Music-reading training alleviates crowding with musical notation
43.415, Monday, 19-May, 8:30 am - 12:30 pm, Banyan Breezeway
Yetta Kwailing Wong1, Alan C.-N. Wong2; 1City University of Hong Kong, 2The Chinese University of Hong Kong
Crowding refers to the phenomenon in which recognition of a target object is disrupted by nearby distractors. Prior studies observed smaller crowding for perceptual experts in a number of object categories, such as faces (Louie et al., 2007), letters (Grainger, Tydgat & Issele, 2010) and musical notation (Wong & Gauthier, 2012). However, since experience was not manipulated in these studies, it was unclear whether these real-world experts happened to have better visuospatial resolution for the objects of expertise independent of perceptual experience. We tested whether crowding can be alleviated by music-reading training in the laboratory. Participants with intermediate music-reading ability completed eight hours of music-reading training within two weeks. In the match-to-sample training task, a target music sequence with four to five notes appeared briefly, followed by two sequences, one identical to the target and the other slightly different. Participants were required to identify the target sequence. The presentation duration of the sequence decreased if participants attained 90% accuracy in a block of 20 trials. After training, the average presentation duration was ten times shorter than that in session one. Crowding with musical notation was measured before and after training. For the baseline condition, participants judged whether a dot was on or off a line in the parafoveal region. For the crowded condition, four additional staff lines and two flanking dots were added around the target dot.
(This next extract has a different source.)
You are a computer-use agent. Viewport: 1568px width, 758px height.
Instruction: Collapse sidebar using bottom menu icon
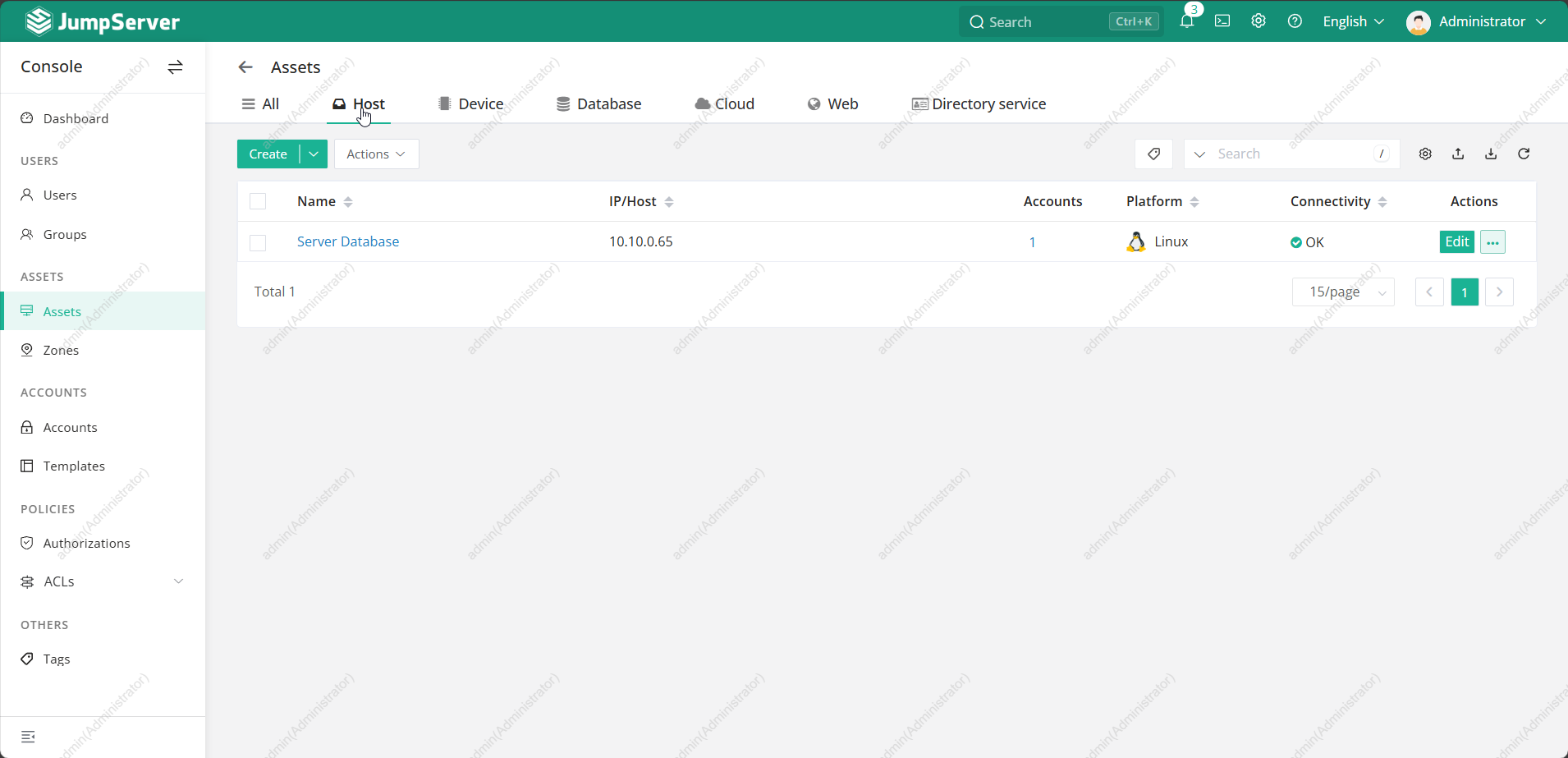click(x=28, y=737)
After training, the Weber contrast threshold for 75% accuracy significantly decreased for the crowded condition but not for the baseline condition, and that for Landolt Cs stayed similar across training. Results show that crowding can be reduced with typical perceptual expertise training paradigms that refine high-level object representation, and it can be achieved without direct practice on the crowding task (e.g., Chung, 2007; Huckauf & Nazir, 2007; Sun et al., 2010).